Benefit Plan Penalties: Employers to Face Steeper Benefit Plan Penalties for Non-compliance

Benefit plan penalties could soon see an upward adjustment to account for inflation. Most of these benefit plan penalties have not seen any updates for years. It is the duty of benefit plan managers to ensure that their benefit plans meet all employee-notice and administrative requirements. Failure to meet the requirements will attract higher penalty assessments.

On the first of July, an interim final rule was published by the United States Department of Labor (DOL). It contains the list of adjusted penalty amounts for those contravening the Employee Retirement Income Security Act (ERISA), the Fair Labor Standards Act (FLSA), the Family and Medical Leave Act (FMLA) among other employee benefit as well as pay laws and statutes.

According to Kim Buckey, DirectPath’s Vice President of compliance communication based in Birmingham, the list of adjusted penalties will see agencies increase their efforts towards enforcement. DirectPath is an employee engagement as well as health care compliance firm. She also pointed out that employers should take this as a significant sign to make them look into their processes and notices to ensure that they are in compliance.

Penalty assessments arise following a complaint filed by an employee. They also arise when agencies find any shortcomings during routine audits or other forms of investigations. According to Buckey, employers would be at an advantage if they were to detect these problems and address them rather than being caught unaware.

Various government departments will be involved in assessing the new penalties. These include the Department of Labor (DOL), the Equal Employment Opportunity Commission (EEOC), the Internal Revenue Service (IRS) among others. The assessment begins on August 1 and will cover violations that took place after November 2, 2015.

These penalties will now be subject to annual inflation adjustments. The adjustments will be linked to the consumer price index, which will be announced on or before January 15 each year. The increase in penalties will reflect the period of time they have not had any change, with some being last adjusted back in 1997 and others in 2003.

Healthcare Penalty

Employee Notices

When it comes to employee notices, requirements for summary plan descriptions as well as health plan summaries of plan descriptions are well known to plan sponsors. However, one area where employers lack awareness is in regard to availing information on available State CHIP (Children’s Health Insurance Plan) coverage opportunities.

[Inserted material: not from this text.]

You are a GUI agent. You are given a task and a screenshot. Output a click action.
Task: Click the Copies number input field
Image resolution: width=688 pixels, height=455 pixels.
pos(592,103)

It is the duty of the employer to issue annual notices to employees informing them of the available coverage opportunities.

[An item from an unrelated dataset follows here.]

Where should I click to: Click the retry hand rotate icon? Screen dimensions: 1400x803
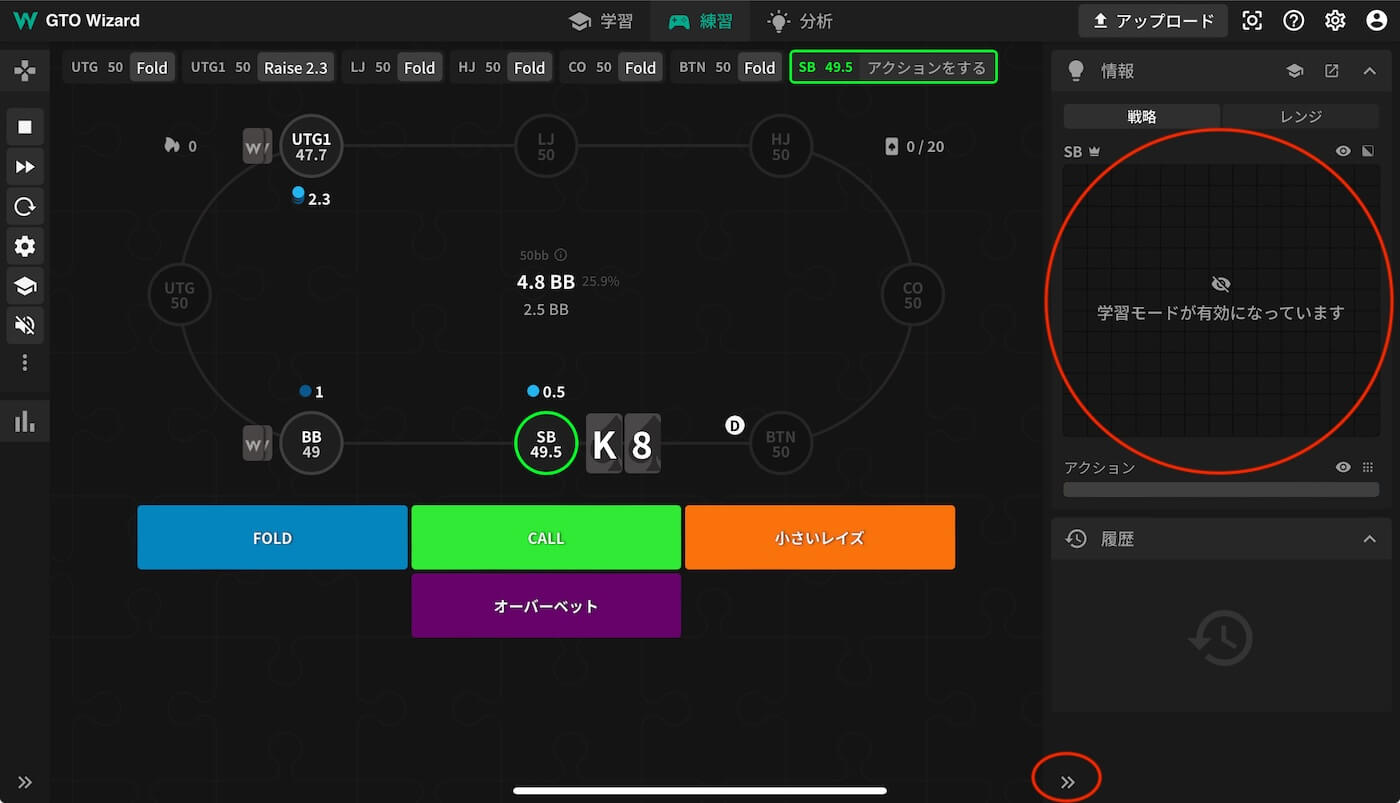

Failure to provide this information to employees attracts a penalty of $110 per employee per day, up from $100. According to Buckey, utilizing a long list of penalties can aid in checking that employers meet all requirements. She also adds that employers could produce and issue annual legal notices brochures, ensuring all are captured and sent out.

Self-Audits

This is an opportune time for employers to carry out self-audits of the practices involved in ensuring plan compliance. This would include gathering all the necessary documentation needed and ensuring all administrative processes required are being followed.

When it comes to the late filing of Form 5500, the employer is charged $10 per employee per day if they are able to identify it and file correctly under the delinquent filer program offered by the DOL. Also, the upper cap limit is $2,000. However, if the uncovering is done by the agencies, the maximum penalty lies at $2,063 per day, this having risen from $1,000. Also, there is no upper cap limit.

Also, according to Buckey, employers can prove good-faith effort if they are found fixing an error that they uncovered. This is likely to lead to a lower assessment. When applying a penalty, agencies look for various factors. These include:

1. The seriousness of the employer’s misconduct.
2. The employer’s violation history.
3. Nature of the violation: whether accidental or intentional.

Buckey continues to advise employers to get to the root cause of errors. If for example a pattern of errors is unearthed, the employer should look into the pattern of errors and why it occurred.

Self-audits present a good opportunity to examine the strength of the employer’s communication and processes. For example, when sending out a notice, an employer should be in a position to provide an adequate explanation of what the notice means and how it relates to the cover being offered by the company.